Lediglich die grobe Asset Allocation sowie eine Übersicht der Einzeltitel kann man bei Trade Republic einsehen. Mit ausführlicher Portfolio-Analyse oder Depot-Analyse hat das jedoch wenig zu tun.

Aus diesem Grund sind viele Menschen auf der Suche nach einem „Analyse-Tool“ für Trade Republic: Damit die Portfolio-Analyse auch anständig umsetzbar ist!

Welches Tool ich persönlich für die Portfolio-Analyse bei Trade Republic verwende und sehr empfehlen kann, zeige ich Dir in diesem Artikel!

Analyse-Tool für die Trade Republic Portfolio-Analyse einrichten

Portfolio Performance Alternative 1 a

>>> Hier geht es zur Website des Tools zur Portfolio-Analyse >>
– Wähle dort einfach den kostenlosen Tarif „Basis“.
– Anschließend kannst Du Dein Trade Republic Portfolio „connecten“ und erhältst sofort eine Portfolio-Übersicht inkl. Analyse – mit automatischer Aktualisierung.
– Von der genauen Asset-Allocation Deines Portfolios bis zu Überschneidungen von Branchen und Ländern ist alles einsehbar: Sogar detaillierte ETF-Überschneidungen lassen sich dort erkennen!

Dieses Tool ist mein aktueller Favorit zur Portfolio-Analyse – ich nutze es selbst als „Analyse-Tool“ für Trade Republic und andere Depots.

Warum ich dieses Tool für die „Trade Republic Depot-Analyse“ empfehle:

  • Automatischer Connect mit Deinen Depots möglich: Alle Daten sofort verfügbar und immer aktuell.
  • Die kostenlose Basisversion hat kaum Einschränkungen.
  • Sehr starke Datenbasis: Selbst Überschneidungen sind einfach zu erkennen.
  • Insgesamt ein hervorragendes Analyse-Tool für Trade Republic: Zur Portfolio-Analyse, Depotverwaltung und mehr – Du kannst aber natürlich auch zusätzliche Depots außer Trade Republic hinzufügen!

Um das Tool zu nutzen, musst Du lediglich Deine E-Mail-Adresse angeben und kannst direkt kostenlos starten.

>>> https://extraetf.com/de/finanzmanager

Deine Vorteile mit diesem Tool:

  • Übersicht von Asset Allocation, Vermögensaufteilung, Performance, …
  • Performancevergleich, Börsenauswahl, Dividendenkalender, …
  • Kostenlose & kostenpflichtige Pakete.
  • Portfolios & Watchlists anlegbar.
  • Folgende Assets möglich: Aktien, ETFs, Krypto, Fonds, Anleihen, Zertifikate, …
  • Sehr genaue ETF-Aufsplittung – Überscheidungen leicht erkennbar.
  • Daten-Import & Daten-Export möglich.
  • Auto-Import für alle gängigen Banken und Broker: Comdirect, Consorsbank, ING DiBa, DKB, flatex, Scalable Capital, Smartbroker, Trade Republic, …
  • Manueller Import: PDF, Excel, CSV, Suchfunktion, …
  • Online-Tool – auch auf Smartphone verfügbar.
  • App verfügbar (iOS und Android).
  • Aus Deutschland.

Screenshots verschiedener Nutzer aus dem Tool:

Wer in sein Trade Republic Depot schaut, stellt schnell fest: Die Möglichkeiten zur Portfolio-Analyse sind minimal. Wer wirklich eine tiefgreifende Depot-Analyse durchführen möchte, kommt um ein zusätzliches Analyse-Tool für Trade Republic nicht herum.

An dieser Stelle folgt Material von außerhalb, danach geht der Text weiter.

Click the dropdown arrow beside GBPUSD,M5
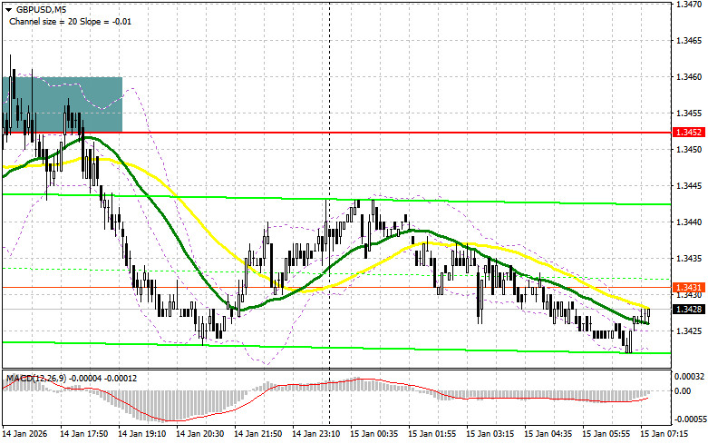 coord(6,9)
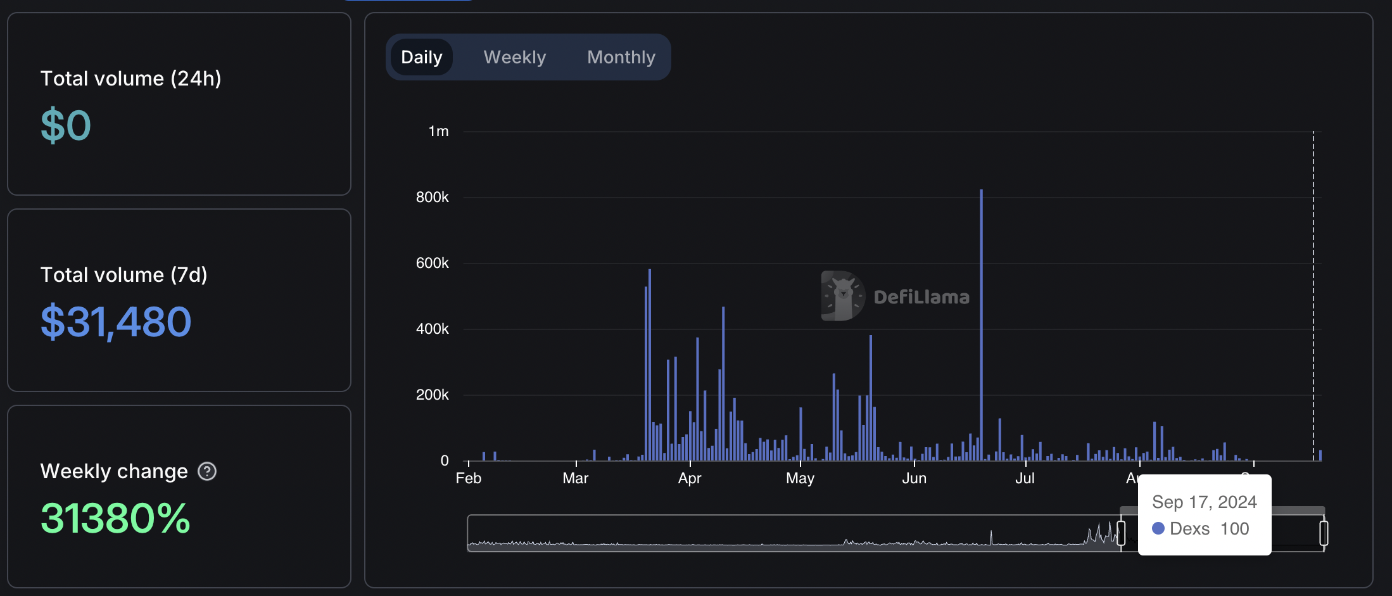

Also: Nimm Dir nur wenige Minuten Zeit, probiere das Analyse-Tool aus und erstelle Dir direkt Deine persönliche Portfolio-Analyse für Trade Republic!

Mein Tipp als „Trade Republic Analyse Tool“: Jetzt den Finanzmanager testen & nutzen – kostenlos!
>>> Hier geht es zur Website von Finanzmanager >>

Warum man ein extra Tool für die Portfolio-Analyse bei Trade Republic braucht

Trade Republic hat das Investieren für viele Privatanleger erstmals wirklich zugänglich gemacht. Die Kombination aus niedrigen Kosten, einfacher Bedienung und provisionsfreien Sparplänen senkt die Einstiegshürde erheblich. Genau das ist auch der Grund, warum viele Anleger ihr gesamtes Wertpapierdepot heute über Trade Republic führen.

Doch je größer das Depot wird und je länger man investiert, desto deutlicher zeigt sich ein strukturelles Problem: Die App ist hervorragend dafür geeignet, Wertpapiere zu kaufen und zu halten. Sie ist jedoch kaum darauf ausgelegt, das eigene Portfolio fundiert zu analysieren. Und daher benötigt man ein externes Tool!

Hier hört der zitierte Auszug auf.